In the wintertime, Franklin Falls, in the Cascade Mountains about 60 miles east of Seattle, takes on a dual personality.

The main cataract at the center of the waterfall flows too fast and furious to freeze up tight; it roars and splashes and spits spray all winter long.

But closer to the edge, the waterfall's trickles and drips crystallize as icicles, which pile up through the winter months into layercakes of glittery, frothy ice. And this year, by mid-December, the ice at Franklin Falls was ready to be climbed.

Our man of the mountains, Hank, showed up there then with his buddies and their gear: ropes, crampons, ice axes, and optimism. They were climbers who knew their way around in the mountains, who'd put in their time conquering knife-edged ridges and post-vertical cliffs and glaciers and whiteouts and whatnot. 

None of them, as it turns out, had actually climbed a frozen waterfall before. But they must have seen it done on YouTube. They were pretty sure they would be able to figure it out.

And they did. We heard that it was a little bit scary but pretty fun, actually.

Posted by Ellen

We have a new dog in the family, Hank's shaggy pup Mabel. She's a cross between an Australian Shepherd–which is actually an American breed with no connection to Australia–and an Australian Cattle Dog–which is actually an Australian cattle dog. The two breeds are often crossed to produce a kind of sturdy, active, people-oriented working dog that's sometimes called a Texas Heeler.

Hank tells us that Mabel, who's seven months old, is the world's smartest dog. She's smart enough, obviously, to know when she's got a good thing going.

Posted by Ellen

There are two good dogs here, who are paying attention and no doubt salivating over the treats in that plastic bag. But the guy in the back, a young Belgian malinois named Boulder, still needs to get with the program.

Posted by Ellen

In 2009, when Hank was a U.S. Senate page, he got up on top of the Capitol dome one day and snapped this picture, looking down across the roof of the Senate wing of the Capitol building.

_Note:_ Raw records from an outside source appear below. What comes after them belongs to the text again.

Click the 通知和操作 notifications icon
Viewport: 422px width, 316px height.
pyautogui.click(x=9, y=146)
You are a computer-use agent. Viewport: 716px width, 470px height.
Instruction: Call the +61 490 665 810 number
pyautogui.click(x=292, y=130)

It was all clear up there by 2009, but for several years after 9/11, snipers had been posted on that roof and on many other government roofs in Washington.

Posted by Ellen

On August 13, Hank and about a dozen other climbers summited Yanaphaqcha, an 18,000-foot peak in the Cordillera Blanca range of the Peruvian Andes. As they neared the top of the mountain, they were engulfed in thick clouds spitting snow. "What you see around me in the picture," Hank says, "that was the view from the top."

Posted by Ellen

We take a brief break from admiring New Zealand in order to catch the view Friday evening from Drexel Park in West Philly, when the center city skyscrapers snagged the sunset.

Posted by Ellen

Last night, we saw a ram with a pomegranate in Fitler Square, Philadelphia.

Posted by Ellen

The climb must have been going pretty well, straight up the wall of Mt. Gimli, in Canada's Kootenay Rockies. And then Hank stopped for a moment and looked down.

We might speculate that looking down would be a terrible thing to do. But all the evidence suggests that Hank just calmly snapped a picture of his own right foot and then went back to climbing on up.

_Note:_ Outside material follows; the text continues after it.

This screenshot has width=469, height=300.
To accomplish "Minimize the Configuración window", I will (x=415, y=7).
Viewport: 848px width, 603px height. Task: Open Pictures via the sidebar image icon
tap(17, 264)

He and Pat, his climbing partner, summited, rappelled down, hiked back out to their car, and drove into town to find something to eat.

For the record: They wore their helmets and harnesses and utilized their ropes and stuff. No mammals were injured in the making of this photograph.

Posted by Ellen

Last weekend, Hank, his climbing buddy Pat, and their other climbing buddy, the orange-footed yaller guy, summited Mount Gimli, a 9,000-foot spire of gneiss in the Valhalla Range of southeastern British Columbia.